El concierto

Perdóneme que insista. Otros lo hacen con sus temas preferidos y tengo que aguantarlos. Después de todo, entre otros muchos amores, La Coruña y la música colman apetencias exquisitas. Por eso Marineda da en concierto sinfónico notas precisas y adecuadas. Sin desafinar ni salir por peteneras. Bajo la dirección inspirada y helicoidal de quien, principio y fin, no sale del cauce de la partitura. Así, nuestro recital urbano arranca con los pasos de la Torre al redoble monótono del tambor. Plan, rataplán, rataplán. Viene hacia nosotros. Susurrante. Enigmática. Mientras sobre la ventana del puerto se acoda el sonrosado amanecer de trompas que propagan al aire círculos amarillos. La polis confluye con su instrumental paradigmático de cuerdas –violines, violas, chelos y contrabajos– bocinas de automóviles, sirenas de ambulancias, coches de policía y de bomberos a dar textura al tapiz musical. Ondulación de sonidos de viento que acentúan las fuentes de calles y jardines, el piar de los niños en sus juegos o el gutural graznido de las gaviotas. Sin olvidar los oboes impartidos en el vértice de chaflanes y los fagots de rascacielos roncos, desafiantes y graves.

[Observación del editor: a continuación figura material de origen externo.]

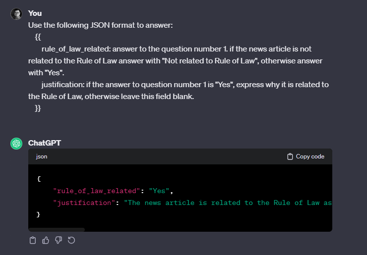Click the green ChatGPT logo avatar
Viewport: 367px width, 255px height.
[16, 143]
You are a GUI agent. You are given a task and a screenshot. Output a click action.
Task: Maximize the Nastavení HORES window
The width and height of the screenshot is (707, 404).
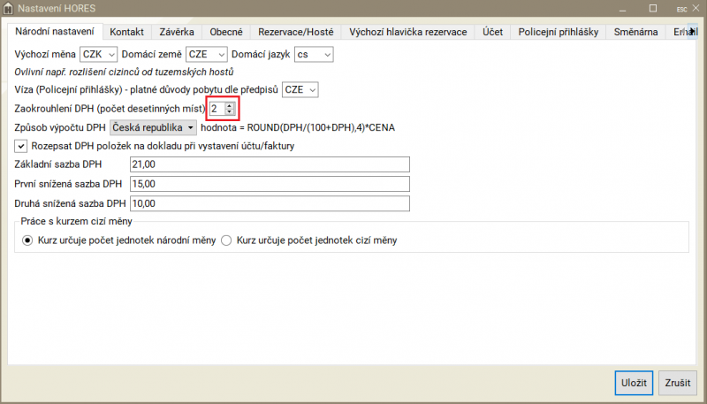point(652,10)

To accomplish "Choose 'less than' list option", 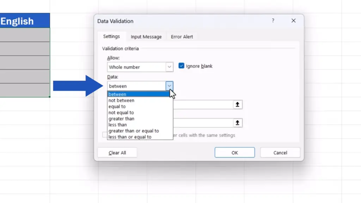I will coord(118,125).
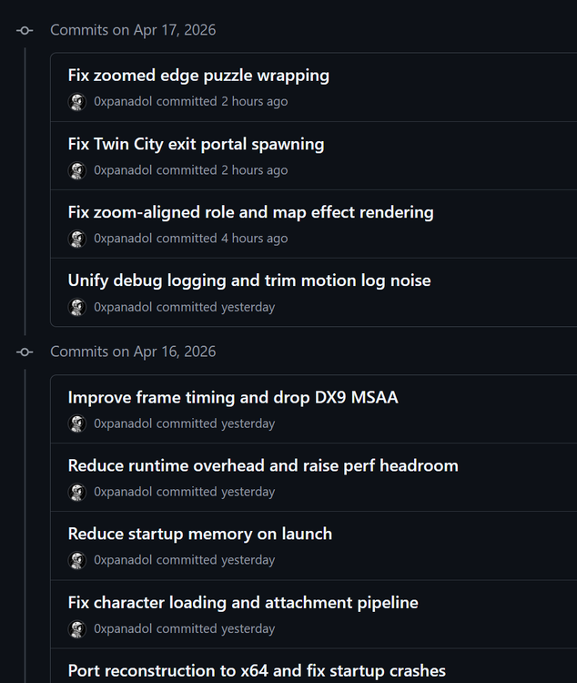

Ruidos. Silencios. Armonía. Timbales. Platillos. Bombo. La percusión que explota en Riazor cuando el Depor marca un gol. Campanas, xilófono, triángulo, pandereta y castañuelas apiladas sobre el fragor del mar que nos abraza con aviesas intenciones. Lo divino se hace humano en la carga seductora del arpa que tañe cuerdas de ríos plácidos desde el milenario Egipto hasta hoy. Una lira –símbolo universal de la música– en el dintel de Punta Langosteira y reflexión de Jeremy Collier sobre la función de los instrumentos de cuerda. “¿Puede haber algo más extraño que el hecho de que frotar un poco de pelo sobre una tripa de gato produzca una alteración tan enorme en un ser humano?”. ¿Dónde dejamos nuestro universal: La Coruña, ciudad donde nadie es forastero?